* [TASK TO CARRY OUT]
Select each line in the records below that contains the string "three", and copy those lines out.

* [AVAILABLE RECORDS]
····················

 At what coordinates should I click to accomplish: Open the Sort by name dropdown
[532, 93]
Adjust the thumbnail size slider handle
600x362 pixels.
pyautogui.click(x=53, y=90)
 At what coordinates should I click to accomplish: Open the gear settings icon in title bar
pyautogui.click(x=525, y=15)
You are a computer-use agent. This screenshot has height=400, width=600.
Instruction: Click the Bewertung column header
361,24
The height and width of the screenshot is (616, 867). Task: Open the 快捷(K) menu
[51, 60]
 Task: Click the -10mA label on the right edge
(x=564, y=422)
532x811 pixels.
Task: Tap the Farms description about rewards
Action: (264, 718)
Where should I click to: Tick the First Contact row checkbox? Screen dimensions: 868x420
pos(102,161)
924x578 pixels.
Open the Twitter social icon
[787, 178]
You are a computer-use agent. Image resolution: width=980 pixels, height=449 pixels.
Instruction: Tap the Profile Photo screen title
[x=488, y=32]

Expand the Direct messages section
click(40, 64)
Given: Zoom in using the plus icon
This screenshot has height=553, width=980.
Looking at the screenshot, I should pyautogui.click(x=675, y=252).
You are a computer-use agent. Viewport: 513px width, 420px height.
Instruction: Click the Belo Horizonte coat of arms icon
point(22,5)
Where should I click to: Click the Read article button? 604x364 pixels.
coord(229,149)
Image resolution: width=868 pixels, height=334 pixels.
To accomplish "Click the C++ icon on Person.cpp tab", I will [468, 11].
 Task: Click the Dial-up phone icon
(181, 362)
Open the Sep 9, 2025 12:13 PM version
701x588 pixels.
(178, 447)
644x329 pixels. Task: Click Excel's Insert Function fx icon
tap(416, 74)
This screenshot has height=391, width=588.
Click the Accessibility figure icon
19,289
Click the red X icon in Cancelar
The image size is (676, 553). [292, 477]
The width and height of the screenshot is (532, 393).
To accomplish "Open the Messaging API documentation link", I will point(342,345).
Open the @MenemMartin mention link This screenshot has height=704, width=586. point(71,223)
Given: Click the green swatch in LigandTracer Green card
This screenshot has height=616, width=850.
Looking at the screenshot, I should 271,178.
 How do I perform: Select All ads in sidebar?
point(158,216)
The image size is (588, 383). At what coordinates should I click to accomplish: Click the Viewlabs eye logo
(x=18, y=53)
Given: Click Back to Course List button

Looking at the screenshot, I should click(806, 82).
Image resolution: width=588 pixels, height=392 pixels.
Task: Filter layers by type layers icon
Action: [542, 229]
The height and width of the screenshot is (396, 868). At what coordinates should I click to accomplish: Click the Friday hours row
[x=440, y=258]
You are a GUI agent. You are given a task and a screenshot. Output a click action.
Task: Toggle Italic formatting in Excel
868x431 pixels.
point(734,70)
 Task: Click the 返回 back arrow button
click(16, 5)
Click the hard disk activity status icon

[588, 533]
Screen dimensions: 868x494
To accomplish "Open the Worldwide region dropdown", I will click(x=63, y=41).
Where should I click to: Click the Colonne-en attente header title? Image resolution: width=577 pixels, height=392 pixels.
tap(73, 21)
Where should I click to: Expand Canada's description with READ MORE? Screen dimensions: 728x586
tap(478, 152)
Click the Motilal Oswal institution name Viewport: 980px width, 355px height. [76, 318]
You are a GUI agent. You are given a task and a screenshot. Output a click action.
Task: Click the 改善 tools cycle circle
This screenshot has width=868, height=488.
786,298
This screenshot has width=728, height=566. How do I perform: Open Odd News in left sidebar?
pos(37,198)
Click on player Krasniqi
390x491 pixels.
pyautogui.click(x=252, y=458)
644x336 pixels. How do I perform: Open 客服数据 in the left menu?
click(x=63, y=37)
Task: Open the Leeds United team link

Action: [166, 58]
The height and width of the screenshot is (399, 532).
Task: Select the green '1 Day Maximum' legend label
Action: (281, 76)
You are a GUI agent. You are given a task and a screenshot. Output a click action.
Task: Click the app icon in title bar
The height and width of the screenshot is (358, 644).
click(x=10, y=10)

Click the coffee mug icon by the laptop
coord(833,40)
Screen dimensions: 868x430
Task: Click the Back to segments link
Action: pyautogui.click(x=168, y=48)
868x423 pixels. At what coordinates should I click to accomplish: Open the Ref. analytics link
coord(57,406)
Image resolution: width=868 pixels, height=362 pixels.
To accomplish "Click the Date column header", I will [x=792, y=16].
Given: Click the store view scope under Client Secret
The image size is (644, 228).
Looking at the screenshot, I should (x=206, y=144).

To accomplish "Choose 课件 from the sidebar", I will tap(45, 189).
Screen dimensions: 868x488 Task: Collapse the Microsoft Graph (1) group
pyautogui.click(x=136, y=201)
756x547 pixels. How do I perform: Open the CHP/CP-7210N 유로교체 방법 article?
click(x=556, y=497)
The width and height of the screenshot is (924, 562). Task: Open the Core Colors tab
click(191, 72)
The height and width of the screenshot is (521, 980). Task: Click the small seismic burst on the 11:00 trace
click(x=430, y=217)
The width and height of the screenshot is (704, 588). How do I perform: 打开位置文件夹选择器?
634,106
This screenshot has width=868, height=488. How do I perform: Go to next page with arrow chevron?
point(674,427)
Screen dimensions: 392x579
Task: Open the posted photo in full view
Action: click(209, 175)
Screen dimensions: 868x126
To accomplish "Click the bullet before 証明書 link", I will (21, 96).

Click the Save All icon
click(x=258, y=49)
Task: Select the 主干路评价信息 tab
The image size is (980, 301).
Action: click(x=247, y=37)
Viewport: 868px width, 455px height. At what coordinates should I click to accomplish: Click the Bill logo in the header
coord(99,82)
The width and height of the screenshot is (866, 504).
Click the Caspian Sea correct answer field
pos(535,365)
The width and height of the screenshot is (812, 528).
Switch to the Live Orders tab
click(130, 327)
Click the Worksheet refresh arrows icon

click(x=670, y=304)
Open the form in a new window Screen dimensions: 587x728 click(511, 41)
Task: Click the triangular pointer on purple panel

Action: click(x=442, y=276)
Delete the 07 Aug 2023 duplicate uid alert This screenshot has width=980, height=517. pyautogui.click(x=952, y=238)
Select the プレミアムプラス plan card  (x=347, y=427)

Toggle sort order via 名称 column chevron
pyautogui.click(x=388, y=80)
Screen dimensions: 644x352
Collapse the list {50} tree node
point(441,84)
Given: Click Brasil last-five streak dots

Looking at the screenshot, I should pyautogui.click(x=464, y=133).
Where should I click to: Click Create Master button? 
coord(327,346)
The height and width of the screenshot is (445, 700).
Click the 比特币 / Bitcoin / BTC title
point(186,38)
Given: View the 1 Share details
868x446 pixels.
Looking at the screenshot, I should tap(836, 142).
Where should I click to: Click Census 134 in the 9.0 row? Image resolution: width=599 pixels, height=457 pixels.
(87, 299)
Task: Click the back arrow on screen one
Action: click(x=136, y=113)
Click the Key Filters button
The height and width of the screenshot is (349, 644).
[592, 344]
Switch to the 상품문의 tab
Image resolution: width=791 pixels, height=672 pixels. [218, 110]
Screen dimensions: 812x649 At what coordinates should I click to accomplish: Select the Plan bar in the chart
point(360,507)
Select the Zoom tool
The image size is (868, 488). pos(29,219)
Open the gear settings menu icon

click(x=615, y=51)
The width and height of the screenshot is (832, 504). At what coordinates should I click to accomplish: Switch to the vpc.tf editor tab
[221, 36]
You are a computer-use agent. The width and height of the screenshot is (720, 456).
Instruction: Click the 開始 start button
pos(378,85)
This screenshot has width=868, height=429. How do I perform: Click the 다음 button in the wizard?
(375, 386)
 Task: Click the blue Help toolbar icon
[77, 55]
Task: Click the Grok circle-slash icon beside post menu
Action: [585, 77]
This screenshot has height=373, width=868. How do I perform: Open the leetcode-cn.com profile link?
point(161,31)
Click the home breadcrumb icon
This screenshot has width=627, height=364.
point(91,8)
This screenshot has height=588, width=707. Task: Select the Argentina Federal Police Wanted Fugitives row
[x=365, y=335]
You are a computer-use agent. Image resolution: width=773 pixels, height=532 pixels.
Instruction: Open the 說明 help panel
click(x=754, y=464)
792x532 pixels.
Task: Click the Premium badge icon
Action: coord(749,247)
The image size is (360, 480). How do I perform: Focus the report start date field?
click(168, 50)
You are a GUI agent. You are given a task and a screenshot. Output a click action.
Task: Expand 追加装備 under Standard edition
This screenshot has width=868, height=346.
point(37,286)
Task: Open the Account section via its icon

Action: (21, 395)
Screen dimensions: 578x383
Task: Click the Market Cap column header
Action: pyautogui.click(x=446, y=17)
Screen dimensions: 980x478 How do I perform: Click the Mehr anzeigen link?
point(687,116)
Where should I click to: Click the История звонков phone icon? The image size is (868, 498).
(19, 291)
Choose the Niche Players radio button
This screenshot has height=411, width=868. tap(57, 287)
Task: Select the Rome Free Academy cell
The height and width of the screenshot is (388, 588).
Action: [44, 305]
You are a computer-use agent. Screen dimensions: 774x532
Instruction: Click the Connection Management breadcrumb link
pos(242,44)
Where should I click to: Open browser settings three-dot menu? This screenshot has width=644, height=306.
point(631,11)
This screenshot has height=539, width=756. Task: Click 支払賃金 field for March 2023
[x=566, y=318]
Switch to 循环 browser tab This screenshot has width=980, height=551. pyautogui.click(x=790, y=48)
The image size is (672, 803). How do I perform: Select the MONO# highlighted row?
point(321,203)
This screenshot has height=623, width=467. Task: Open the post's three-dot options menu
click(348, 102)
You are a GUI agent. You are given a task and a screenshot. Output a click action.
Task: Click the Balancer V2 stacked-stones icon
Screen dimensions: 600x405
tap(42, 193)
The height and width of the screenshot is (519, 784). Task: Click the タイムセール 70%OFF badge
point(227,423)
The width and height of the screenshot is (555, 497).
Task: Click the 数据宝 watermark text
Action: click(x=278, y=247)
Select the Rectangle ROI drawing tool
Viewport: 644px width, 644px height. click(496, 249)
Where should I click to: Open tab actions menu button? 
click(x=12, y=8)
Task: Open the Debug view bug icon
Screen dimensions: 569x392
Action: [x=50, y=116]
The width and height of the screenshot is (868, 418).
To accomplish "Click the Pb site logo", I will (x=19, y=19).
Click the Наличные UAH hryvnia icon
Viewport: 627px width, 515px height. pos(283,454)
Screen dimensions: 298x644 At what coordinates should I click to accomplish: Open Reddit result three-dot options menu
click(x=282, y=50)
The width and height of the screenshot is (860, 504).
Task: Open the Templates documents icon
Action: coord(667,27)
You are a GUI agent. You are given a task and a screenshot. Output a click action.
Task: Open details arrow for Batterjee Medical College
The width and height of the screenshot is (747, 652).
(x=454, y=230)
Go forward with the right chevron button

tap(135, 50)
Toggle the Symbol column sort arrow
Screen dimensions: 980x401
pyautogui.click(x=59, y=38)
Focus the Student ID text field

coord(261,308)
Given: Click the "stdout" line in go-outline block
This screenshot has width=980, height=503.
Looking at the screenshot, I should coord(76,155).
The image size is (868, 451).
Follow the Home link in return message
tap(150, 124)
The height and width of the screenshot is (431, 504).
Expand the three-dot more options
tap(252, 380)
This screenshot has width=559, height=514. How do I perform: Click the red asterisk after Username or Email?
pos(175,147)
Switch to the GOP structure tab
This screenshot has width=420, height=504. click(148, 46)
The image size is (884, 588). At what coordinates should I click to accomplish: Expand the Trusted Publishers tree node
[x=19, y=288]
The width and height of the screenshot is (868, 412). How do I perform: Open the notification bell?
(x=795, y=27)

····················

* [CORRECT ANSWER]
Where should I click to: Open browser settings three-dot menu? This screenshot has width=644, height=306.
This screenshot has height=623, width=467. Task: Open the post's three-dot options menu
Screen dimensions: 298x644 At what coordinates should I click to accomplish: Open Reddit result three-dot options menu
Expand the three-dot more options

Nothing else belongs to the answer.